- [Action item]:
Go through the data and copy every line in which "computer" appears.
**** Exercise data
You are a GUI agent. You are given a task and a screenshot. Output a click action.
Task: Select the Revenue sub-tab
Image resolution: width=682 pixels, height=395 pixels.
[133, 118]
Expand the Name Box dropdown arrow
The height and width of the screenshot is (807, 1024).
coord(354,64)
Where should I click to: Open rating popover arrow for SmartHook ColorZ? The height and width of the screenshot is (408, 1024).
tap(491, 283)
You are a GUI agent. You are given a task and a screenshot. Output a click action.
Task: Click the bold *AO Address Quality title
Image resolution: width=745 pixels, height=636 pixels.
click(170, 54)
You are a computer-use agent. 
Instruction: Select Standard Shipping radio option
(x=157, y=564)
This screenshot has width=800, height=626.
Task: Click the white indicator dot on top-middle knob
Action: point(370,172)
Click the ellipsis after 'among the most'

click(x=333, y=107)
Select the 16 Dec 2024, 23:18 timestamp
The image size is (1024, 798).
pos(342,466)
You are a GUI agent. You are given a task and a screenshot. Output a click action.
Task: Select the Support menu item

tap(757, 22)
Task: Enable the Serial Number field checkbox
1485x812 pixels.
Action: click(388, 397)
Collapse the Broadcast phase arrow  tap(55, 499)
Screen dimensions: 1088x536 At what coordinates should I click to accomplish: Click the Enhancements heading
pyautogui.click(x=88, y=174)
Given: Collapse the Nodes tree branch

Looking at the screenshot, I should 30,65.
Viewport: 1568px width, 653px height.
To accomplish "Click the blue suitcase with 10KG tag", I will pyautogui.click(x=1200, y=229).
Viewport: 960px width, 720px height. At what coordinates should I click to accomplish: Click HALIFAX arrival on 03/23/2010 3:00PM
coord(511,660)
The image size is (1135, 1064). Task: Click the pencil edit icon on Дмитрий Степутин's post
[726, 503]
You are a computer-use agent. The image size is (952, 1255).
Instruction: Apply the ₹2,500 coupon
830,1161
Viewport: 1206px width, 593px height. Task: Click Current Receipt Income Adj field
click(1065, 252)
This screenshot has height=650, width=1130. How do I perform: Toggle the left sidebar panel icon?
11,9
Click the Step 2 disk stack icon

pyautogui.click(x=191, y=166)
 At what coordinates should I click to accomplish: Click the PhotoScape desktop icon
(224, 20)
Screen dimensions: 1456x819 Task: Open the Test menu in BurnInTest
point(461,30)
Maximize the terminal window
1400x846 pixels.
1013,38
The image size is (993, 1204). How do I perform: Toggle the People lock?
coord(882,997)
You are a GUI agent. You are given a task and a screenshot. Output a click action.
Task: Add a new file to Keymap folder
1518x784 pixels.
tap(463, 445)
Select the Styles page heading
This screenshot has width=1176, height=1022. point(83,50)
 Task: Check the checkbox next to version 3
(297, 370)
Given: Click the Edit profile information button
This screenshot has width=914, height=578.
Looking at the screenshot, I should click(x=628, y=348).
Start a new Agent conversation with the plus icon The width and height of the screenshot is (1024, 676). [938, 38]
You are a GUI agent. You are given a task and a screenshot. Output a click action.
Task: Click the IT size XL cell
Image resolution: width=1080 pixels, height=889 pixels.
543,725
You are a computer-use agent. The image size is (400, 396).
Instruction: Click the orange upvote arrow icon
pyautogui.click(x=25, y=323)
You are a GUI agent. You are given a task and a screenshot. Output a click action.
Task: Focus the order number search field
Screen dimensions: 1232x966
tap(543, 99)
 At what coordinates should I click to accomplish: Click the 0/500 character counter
********
- [Answer for this exercise]:
You are a computer-use agent. 
You are a computer-use agent. The image size is (952, 1255).
You are a computer-use agent. The image size is (400, 396).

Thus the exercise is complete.